Japanese equities veteran Andrew Rose says there are still reasonably strong gains to be made in the country's stock market despite the sharp rises of the past year.
The Citywire AA-rated Schroder Tokyo fund manager does however believe the initial measures of prime minister Abe's 'third arrow' - structural reform - have so far proved disappointing.
Rose said: 'Markets have run strongly over the past 12 months and what could have gone right has gone right, but there is still cause for optimism.'
'The first two arrows have been fired successfully but the third, growth strategy, lies ahead. No one is going to argue about printing money and spending more money, but structural reforms is a much tougher ask, and so far the third arrow measures have proved disappointing.'
Rose says that Abenomics optimists had been hoping for more concrete measures to deal with an inflexible labour market and pension reforms, but so far efforts in these areas had been muted.
He also points out that what many believed would be a smooth path towards joining the Trans- Pacific Partnership (TPP) has hit a stumbling block after the latest round of talks in Singapore.
Ultimately however he expects Japan to join its Pacific Rim partners in the TPP although that process may now have been pushed out by a further year or two.
Rose said the recent resilience of the stock market had been closely correlated with the weakening yen.
'The market has gone up as the currency has weakened, mainly on the back of expectations of tapering in the US.'
However, with the yen trading at around 1.03 to the US dollar, Rose does not expect it to weaken much further from here, despite concerns in some quarters that next April's consumption tax hike will cause it to fall further.
With Japan currently having to import all of its energy requirements after the shutdown of the nuclear programme following the Fukushima disaster, Rose says if the yen weakened further, it would put extra strain on the domestic economy.
'It is all very well for exporters having a weaker yen but if the demand for products is weak it won't help that much. Even if it does weaken further I think the positive benefits of that will be much less from here.'
Rose predicts that pressure from the rising cost of importing fuel will eventually lead to the country starting to switch some of its newer nuclear reactors back on.
'Nuclear power contributed 30% of Japan's total energy output before Fukushima and my expectation is that eventually half of that capacity will come back on stream. That process will start soon, but it could take a number of years.'
Rose thinks Japanese equities are still 'not expensive' after rallying from a low base and he tips domestic demand for risk assets to sustain market returns over the medium term.

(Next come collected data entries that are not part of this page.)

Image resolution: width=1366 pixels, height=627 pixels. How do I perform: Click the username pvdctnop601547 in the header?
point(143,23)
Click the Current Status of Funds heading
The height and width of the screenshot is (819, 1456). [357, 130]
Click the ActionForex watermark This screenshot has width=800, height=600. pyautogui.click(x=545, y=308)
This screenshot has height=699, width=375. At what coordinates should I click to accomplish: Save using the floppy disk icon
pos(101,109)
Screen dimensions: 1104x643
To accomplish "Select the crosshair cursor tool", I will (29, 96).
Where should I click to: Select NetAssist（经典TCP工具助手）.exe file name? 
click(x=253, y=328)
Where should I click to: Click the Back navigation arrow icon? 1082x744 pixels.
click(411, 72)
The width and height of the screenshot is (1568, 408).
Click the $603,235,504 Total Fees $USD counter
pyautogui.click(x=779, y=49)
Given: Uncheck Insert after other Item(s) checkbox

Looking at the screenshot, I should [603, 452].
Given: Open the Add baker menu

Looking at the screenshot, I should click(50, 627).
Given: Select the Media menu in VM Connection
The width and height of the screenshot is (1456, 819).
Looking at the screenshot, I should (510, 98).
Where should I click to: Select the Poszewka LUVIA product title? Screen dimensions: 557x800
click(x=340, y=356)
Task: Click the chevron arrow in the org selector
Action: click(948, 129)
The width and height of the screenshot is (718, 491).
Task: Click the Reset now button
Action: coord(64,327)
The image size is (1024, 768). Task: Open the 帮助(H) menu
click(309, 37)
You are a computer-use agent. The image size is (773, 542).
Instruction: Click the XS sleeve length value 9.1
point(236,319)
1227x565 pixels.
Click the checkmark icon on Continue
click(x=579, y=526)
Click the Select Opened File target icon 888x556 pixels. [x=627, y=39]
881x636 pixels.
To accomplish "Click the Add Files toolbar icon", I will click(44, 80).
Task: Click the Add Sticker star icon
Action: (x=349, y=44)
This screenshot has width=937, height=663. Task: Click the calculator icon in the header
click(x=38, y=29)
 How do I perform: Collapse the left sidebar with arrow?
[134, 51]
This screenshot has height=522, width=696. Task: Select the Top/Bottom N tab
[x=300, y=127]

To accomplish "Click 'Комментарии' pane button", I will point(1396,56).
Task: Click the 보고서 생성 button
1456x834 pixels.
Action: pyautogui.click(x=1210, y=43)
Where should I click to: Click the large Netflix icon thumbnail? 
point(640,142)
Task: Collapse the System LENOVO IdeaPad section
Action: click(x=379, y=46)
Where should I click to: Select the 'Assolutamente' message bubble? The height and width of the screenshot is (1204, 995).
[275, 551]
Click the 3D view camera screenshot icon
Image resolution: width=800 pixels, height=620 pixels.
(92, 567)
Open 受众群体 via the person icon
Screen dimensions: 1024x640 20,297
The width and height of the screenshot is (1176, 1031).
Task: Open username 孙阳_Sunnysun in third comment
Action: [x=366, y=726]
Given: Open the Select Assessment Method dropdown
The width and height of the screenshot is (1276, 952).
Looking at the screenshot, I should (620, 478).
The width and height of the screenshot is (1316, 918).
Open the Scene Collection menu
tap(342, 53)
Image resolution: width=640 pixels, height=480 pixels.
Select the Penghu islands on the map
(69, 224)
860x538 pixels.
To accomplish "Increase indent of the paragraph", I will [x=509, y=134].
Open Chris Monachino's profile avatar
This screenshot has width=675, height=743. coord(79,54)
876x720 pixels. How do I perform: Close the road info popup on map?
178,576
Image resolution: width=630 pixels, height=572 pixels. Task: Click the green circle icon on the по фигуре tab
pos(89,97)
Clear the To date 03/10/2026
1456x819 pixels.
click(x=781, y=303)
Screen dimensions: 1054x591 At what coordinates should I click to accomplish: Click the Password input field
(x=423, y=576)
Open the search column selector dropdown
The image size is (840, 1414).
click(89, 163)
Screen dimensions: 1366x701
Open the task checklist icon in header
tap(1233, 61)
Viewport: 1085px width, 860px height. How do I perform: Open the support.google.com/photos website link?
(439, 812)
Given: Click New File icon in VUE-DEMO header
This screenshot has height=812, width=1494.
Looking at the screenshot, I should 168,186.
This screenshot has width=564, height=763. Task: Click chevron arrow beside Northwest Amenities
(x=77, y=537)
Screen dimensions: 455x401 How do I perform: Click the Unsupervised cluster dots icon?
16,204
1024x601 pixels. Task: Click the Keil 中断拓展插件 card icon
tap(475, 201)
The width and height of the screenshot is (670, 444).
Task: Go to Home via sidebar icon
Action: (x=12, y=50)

'In terms of corporates, the profit picture remains strong and I expect domestic investors to be more constructive going forward.
Rose's optimism is based around the recent creation of a Japanese individual savings account, the NISA, which will see investors invest up to 1 million yen, or $10,000 annually into stocks and shares.
'Personal investors still have 55% of their assets in bank deposits and just 10% in equities. This has been the right call over the last 15 years due to deflation, but if people start to believe that Abenomics will be successful and 2% inflation can be achieved, they will start to make the asset allocation move into risk assets.'
Over the three years to the end of November, Rose has returned 65.1% versus the average Equity - Japan manager return of 57.1%.